Problem details: Turn the lines of the records below into a numbered list, skipping any blank lines and leaving out the pictures.

▬▬▬

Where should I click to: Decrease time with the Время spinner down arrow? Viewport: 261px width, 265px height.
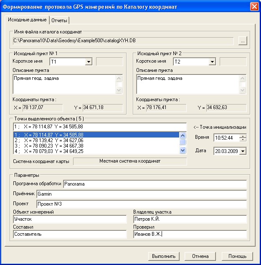pyautogui.click(x=243, y=140)
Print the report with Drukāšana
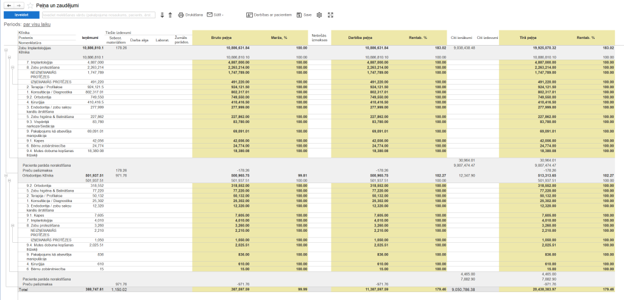 pyautogui.click(x=190, y=15)
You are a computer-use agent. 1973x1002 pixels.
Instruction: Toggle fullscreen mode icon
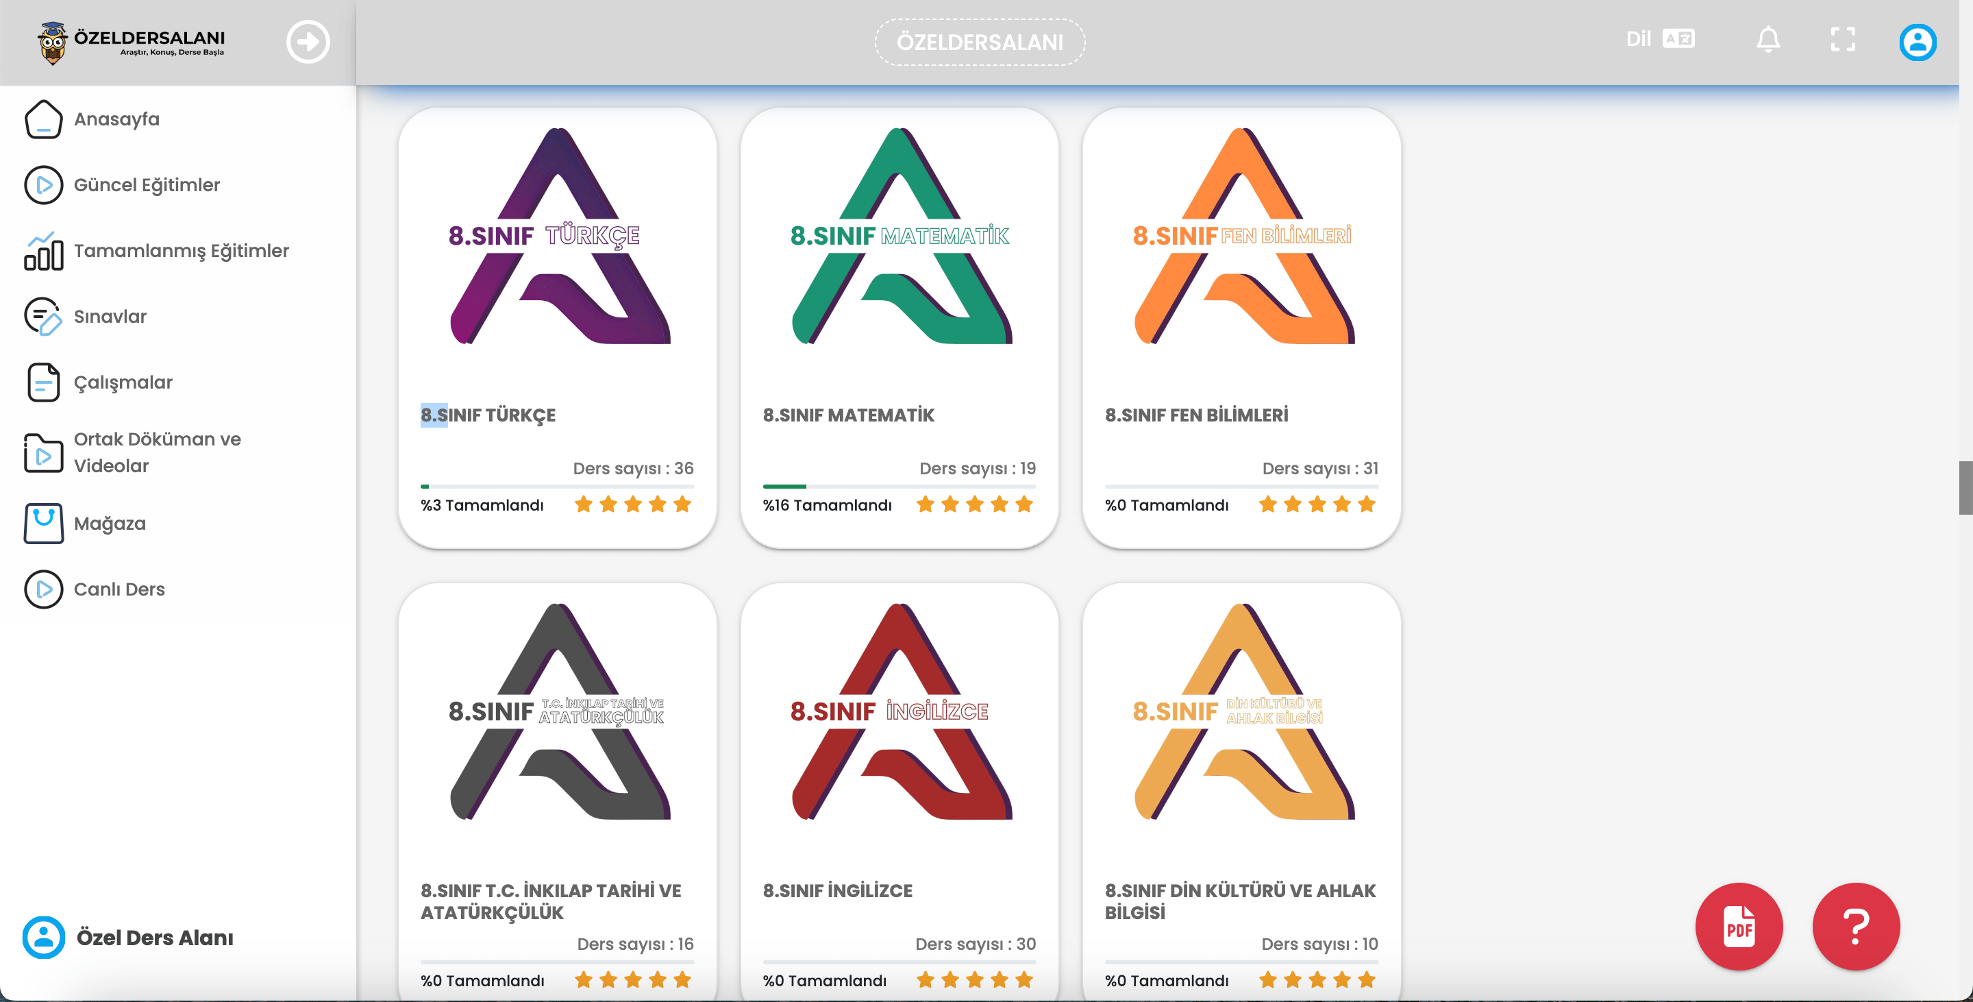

▬▬▬

Correct result:
1. Where should I click to: Decrease time with the Время spinner down arrow? Viewport: 261px width, 265px height.
2. pyautogui.click(x=243, y=140)
3. Print the report with Drukāšana
4.  pyautogui.click(x=190, y=15)
5. You are a computer-use agent. 1973x1002 pixels.
6. Instruction: Toggle fullscreen mode icon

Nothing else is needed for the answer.